The cup win was to be a rare high point for Leeds though as at the end of that season they were relegated from the Premiership and Dickens left the club to seek further top flight competition at Saracens.

===Saracens 2005–2008===
Dickens made a rapid return to Twickenham for his début appearance for Saracens in the season opening London Double Header game against London Wasps on 3 September 2005.

In his time at Saracens, he saw strong competition for first team spots from the likes of Fijian International Mosese Rauluni and first England's Kyran Bracken and then former Springbok Neil de Kock on the former's retirement, but he maintained his form to bring a large number of appearances both from the bench and in starting line ups in his first two full seasons with the club.

===Northampton 2008–2010===
Dickens signed for Northampton in April 2008 even though Saints had just recruited two new scrum halves in Lee Dickson and Ben Foden. Dickens is working alongside the two younger players and acting as a back-up but now with limited first team playing opportunities.

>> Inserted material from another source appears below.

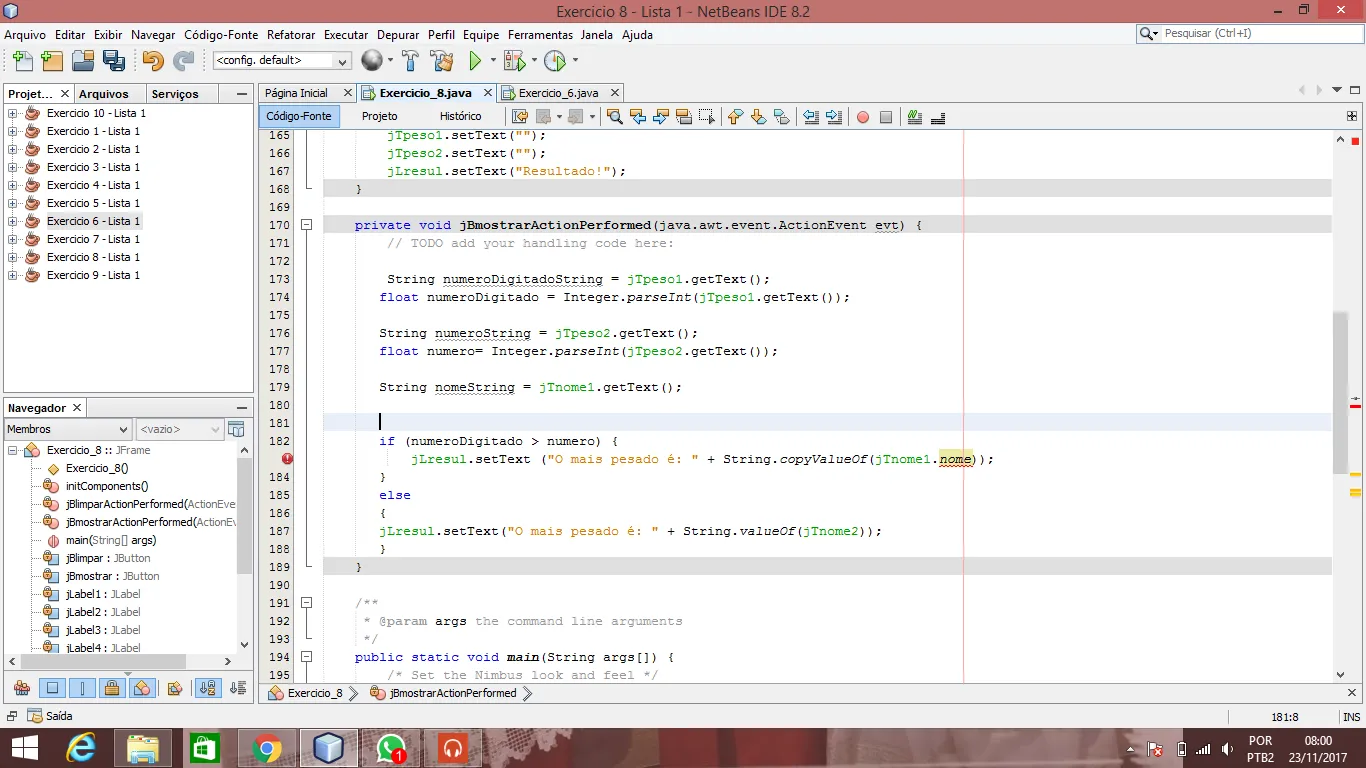Open the config. default dropdown

pos(282,61)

Dickens retired from playing in 2010 to take up a new role as the Saints' Academy manager.

==Coaching career==
Dickens coached at Northampton until 2019 where he joined England under 20s. On 29 May 2023, Dickens was announced as the new attack coach for Leicester Tigers.

===Newcastle Red Bulls===
In July 2024, Dickens joined Newcastle Falcons as both an attack and defence coach. In October 2025, with Newcastle having been taken over by new ownership and renamed Newcastle Red Bulls, the club sacked head coach Steve Diamond just one round into the 2025–26 season, with Dickens being named his replacement.